━━ PROVIDED PASSAGE
Search code examples
pythonbeautifulsoupweb-scripting

Preserve multi-line addresses separated with `<br/>`


  • How could I remove extra blank line between address line? I am using Beautifulsoup to scraping from a web page.
  • I know that <br/> generates a new line. However, If I were to use replace to space OR strip(): the few address lines become one line. How can I preserve that I still have a few address lines as shown in the expected output below?

input from html:

<span class="c2">1233/B, LAC II, St. 37/B, Mehmoodabad # 6, (Behind United Bakery),<br />Karachi - 75640<br />Pakistan</span><br />

My code as follows:

if not (item.find('span', class_ = 'c2') is None):
        address = item.find_all('span', class_ = 'c2')
        for a in item.find_all('span', {"class":"c2"}):
            for addr in address:
                print('Before',addr)
━━━━
■ **GIVEN PROBLEM**
From the address-scraping question, lift out verbatim the part that opens with the words containing "if not (item.find('span', class_" and closes with "print('Before',addr)".
━━ ITEMS
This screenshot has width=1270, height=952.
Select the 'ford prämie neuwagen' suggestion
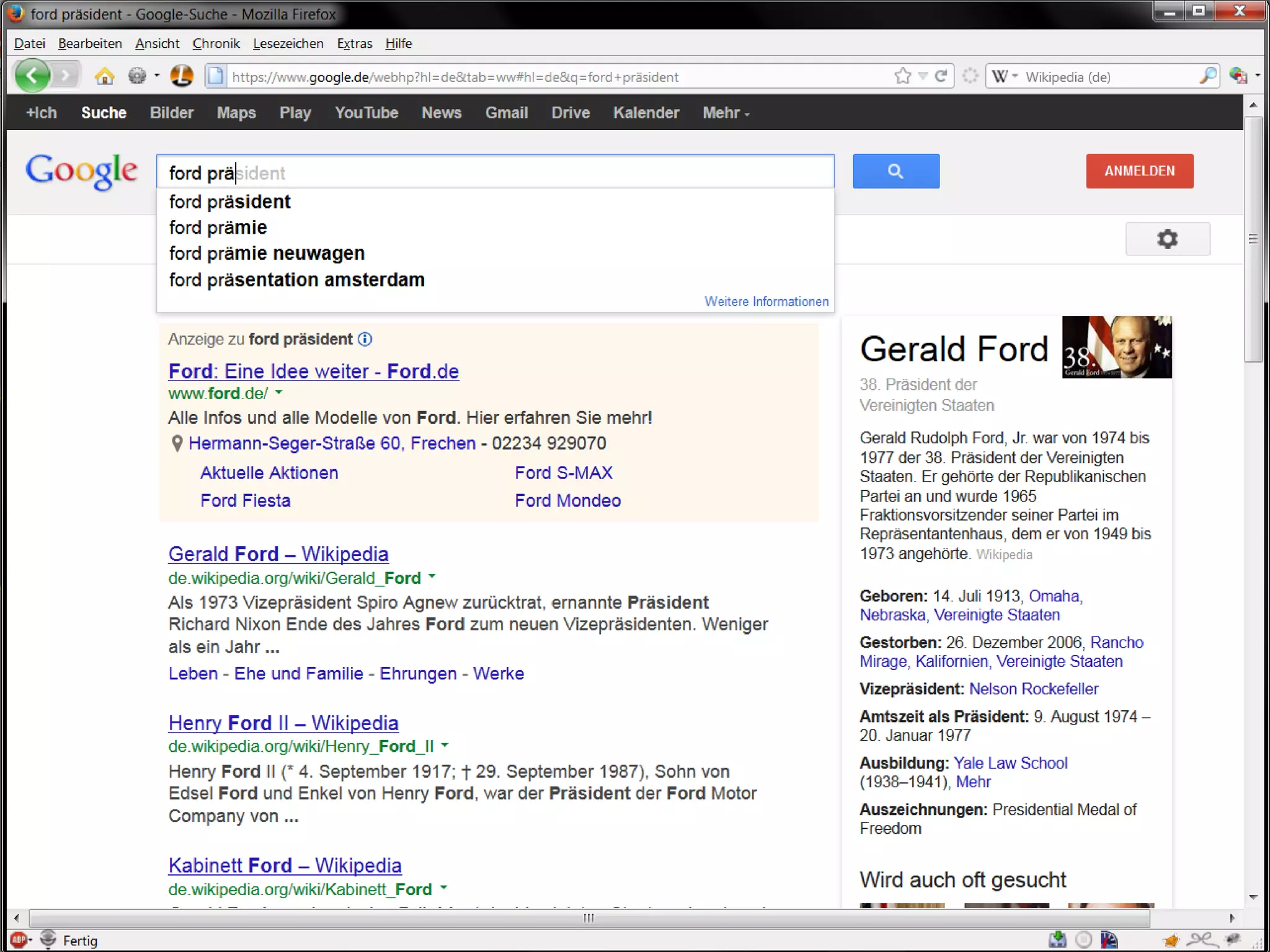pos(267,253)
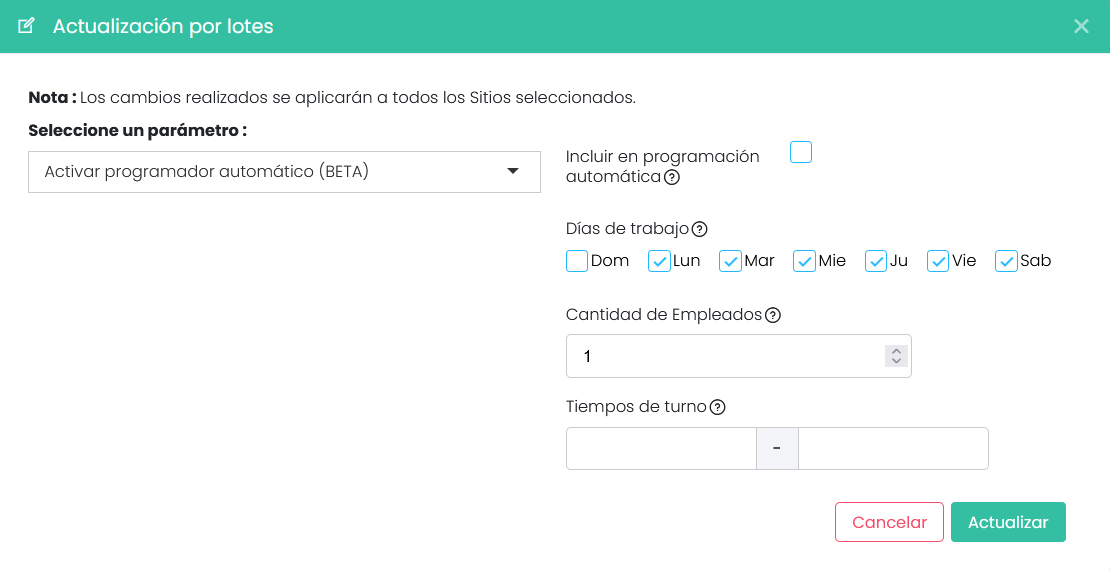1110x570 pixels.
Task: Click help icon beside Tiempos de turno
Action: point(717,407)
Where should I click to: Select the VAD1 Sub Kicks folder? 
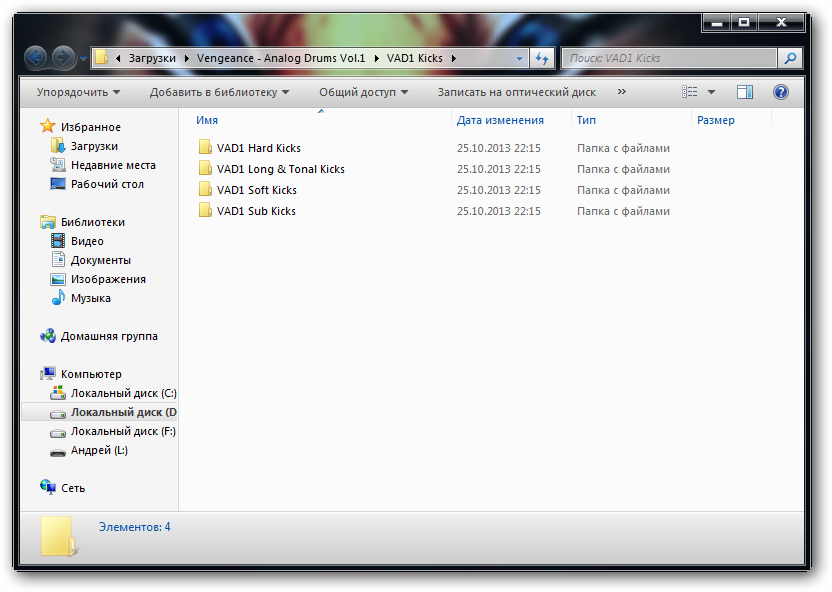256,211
━━━━
■ **TASK OUTPUT**
if not (item.find('span', class_ = 'c2') is None):
        address = item.find_all('span', class_ = 'c2')
        for a in item.find_all('span', {"class":"c2"}):
            for addr in address:
                print('Before',addr)